Stored data entries:
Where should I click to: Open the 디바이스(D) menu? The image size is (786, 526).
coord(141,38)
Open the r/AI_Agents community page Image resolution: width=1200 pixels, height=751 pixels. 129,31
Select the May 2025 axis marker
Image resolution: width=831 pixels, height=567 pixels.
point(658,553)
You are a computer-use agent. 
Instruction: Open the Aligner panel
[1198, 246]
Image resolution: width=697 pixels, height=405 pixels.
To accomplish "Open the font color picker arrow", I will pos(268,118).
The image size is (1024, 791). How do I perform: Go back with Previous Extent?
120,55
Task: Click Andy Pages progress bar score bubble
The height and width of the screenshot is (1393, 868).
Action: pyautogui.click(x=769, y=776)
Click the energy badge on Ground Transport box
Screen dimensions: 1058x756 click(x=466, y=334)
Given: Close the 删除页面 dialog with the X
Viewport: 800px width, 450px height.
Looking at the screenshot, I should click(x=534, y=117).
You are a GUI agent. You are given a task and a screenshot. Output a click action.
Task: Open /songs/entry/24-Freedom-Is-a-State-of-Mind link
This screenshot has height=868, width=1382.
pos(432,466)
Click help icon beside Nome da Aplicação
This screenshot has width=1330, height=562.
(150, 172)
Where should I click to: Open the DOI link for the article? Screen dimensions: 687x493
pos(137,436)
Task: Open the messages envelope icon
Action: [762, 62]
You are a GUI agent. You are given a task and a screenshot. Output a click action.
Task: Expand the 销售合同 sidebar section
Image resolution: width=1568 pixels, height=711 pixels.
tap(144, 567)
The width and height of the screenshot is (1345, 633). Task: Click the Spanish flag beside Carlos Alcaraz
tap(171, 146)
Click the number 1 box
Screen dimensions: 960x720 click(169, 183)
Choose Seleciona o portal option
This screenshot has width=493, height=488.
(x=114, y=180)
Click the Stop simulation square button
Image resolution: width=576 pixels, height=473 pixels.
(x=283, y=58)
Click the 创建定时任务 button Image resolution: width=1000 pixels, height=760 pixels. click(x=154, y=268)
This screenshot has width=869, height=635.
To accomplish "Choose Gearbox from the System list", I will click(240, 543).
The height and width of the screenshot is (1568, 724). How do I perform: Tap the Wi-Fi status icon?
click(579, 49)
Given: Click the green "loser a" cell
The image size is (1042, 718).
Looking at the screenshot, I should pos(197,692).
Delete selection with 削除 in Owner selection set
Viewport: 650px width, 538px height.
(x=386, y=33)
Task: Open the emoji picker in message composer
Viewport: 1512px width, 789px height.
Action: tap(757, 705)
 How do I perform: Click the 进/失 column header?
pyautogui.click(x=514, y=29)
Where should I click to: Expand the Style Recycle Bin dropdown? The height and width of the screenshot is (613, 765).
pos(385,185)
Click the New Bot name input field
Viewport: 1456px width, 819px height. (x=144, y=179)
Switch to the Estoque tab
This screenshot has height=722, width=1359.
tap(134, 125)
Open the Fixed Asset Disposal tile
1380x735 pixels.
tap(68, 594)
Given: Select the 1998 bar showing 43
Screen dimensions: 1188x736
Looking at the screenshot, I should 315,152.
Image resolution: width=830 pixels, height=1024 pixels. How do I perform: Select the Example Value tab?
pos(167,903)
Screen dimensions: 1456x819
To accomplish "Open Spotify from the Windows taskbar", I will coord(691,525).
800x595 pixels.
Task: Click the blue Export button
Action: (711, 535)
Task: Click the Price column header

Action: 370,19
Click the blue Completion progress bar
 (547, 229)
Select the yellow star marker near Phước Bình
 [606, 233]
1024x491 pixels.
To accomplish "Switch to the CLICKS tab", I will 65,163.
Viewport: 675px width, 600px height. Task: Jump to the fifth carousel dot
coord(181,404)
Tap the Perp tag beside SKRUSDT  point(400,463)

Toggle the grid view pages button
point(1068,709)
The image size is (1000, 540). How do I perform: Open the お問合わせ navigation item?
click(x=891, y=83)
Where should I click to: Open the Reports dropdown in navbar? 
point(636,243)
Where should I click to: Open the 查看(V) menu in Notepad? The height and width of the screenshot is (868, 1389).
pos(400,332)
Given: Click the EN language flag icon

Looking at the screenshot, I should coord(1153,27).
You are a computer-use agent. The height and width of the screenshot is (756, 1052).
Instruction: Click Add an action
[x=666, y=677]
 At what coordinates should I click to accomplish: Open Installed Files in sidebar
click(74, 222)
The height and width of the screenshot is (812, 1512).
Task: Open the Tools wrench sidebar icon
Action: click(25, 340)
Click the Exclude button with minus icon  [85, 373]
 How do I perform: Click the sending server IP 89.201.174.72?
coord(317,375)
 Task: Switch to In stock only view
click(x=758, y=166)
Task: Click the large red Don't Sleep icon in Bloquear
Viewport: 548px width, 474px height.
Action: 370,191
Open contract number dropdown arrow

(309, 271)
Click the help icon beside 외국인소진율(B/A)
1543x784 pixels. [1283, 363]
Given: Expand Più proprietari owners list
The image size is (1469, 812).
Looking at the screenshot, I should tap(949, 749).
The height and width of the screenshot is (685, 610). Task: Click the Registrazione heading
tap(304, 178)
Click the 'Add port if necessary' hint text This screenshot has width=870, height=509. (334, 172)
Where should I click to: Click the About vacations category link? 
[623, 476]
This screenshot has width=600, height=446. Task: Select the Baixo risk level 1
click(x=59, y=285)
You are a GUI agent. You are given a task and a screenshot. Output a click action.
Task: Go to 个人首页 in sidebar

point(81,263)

(Directive):
Return every line of the items above that contains the string "marker", matching case exactly.

(The reply):
Select the May 2025 axis marker
Select the yellow star marker near Phước Bình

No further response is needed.